Depois de definidas as edições para análise, foi preciso selecionar as matérias de ciência, que seriam submetidas à análise de conteúdo. Para isso, elaboraram-se critérios rígidos para definir as características que uma matéria jornalística3 deveria apresentar para ser considerada uma notícia de ciência. Assim, utilizando-se como base uma proposta de Rondelli (2004), definiu-se que a matéria de C&T deveria atender pelo menos a um dos seguintes pré-requisitos: mencionar cientistas, pesquisadores, professores universitários ou especialistas em geral, desde que aparecessem vinculados a uma instituição científica e comentassem temas relacionados à ciência, ou mencionar instituições de pesquisa e universidades; mencionar dados científicos ou resultados de investigações; mencionar política científica; ou tratar de divulgação científica.
Às matérias de ciência foi aplicado um protocolo de análise de conteúdo desenvolvido conjuntamente por pesquisadores da Rede Ibero-americana de Monitoramento e Capacitação em Jornalismo Científico (da qual os autores deste artigo fazem parte). Tal protocolo está descrito detalhadamente em Ramalho et al. (2012). Das variáveis contempladas pelo protocolo, foram selecionadas para este artigo: quantidade e duração das matérias, dias da semana, meses e blocos do telejornal em que foram veiculadas, presença de chamada na abertura do programa, presença de séries de reportagens científicas, áreas de conhecimento abordadas, enquadramentos narrativos utilizados, uso de recomendações, utilização de recursos visuais, fontes e vozes citadas, gênero dos cientistas entrevistados, local onde os cientistas eram retratados e países de origem da notícia.
·····
### [OBJETIVO DO EXERCÍCIO]
Reproduza fielmente a parte do trecho sobre a análise de matérias de ciência, começando em "Depois de definidas" e seguindo até "de divulgação científica.". Os itens provêm de uma fonte diferente da do trecho.

### [DADOS FORNECIDOS]
·····
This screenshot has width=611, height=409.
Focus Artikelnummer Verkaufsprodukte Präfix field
·····
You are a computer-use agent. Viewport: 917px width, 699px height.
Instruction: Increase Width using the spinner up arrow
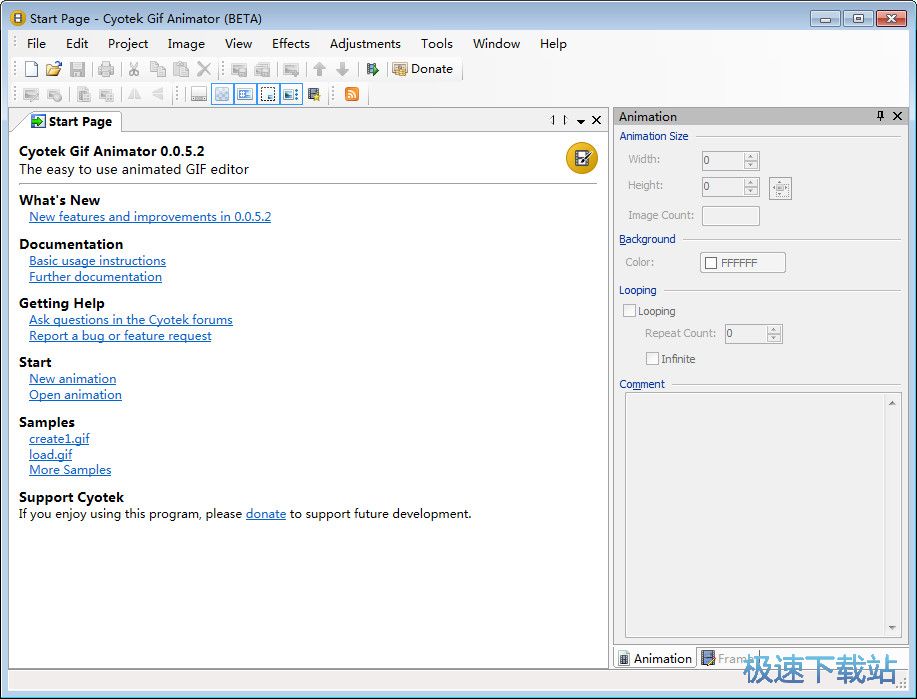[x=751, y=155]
·····
### [RESULTADO DO EXERCÍCIO]
Depois de definidas as edições para análise, foi preciso selecionar as matérias de ciência, que seriam submetidas à análise de conteúdo. Para isso, elaboraram-se critérios rígidos para definir as características que uma matéria jornalística3 deveria apresentar para ser considerada uma notícia de ciência. Assim, utilizando-se como base uma proposta de Rondelli (2004), definiu-se que a matéria de C&T deveria atender pelo menos a um dos seguintes pré-requisitos: mencionar cientistas, pesquisadores, professores universitários ou especialistas em geral, desde que aparecessem vinculados a uma instituição científica e comentassem temas relacionados à ciência, ou mencionar instituições de pesquisa e universidades; mencionar dados científicos ou resultados de investigações; mencionar política científica; ou tratar de divulgação científica.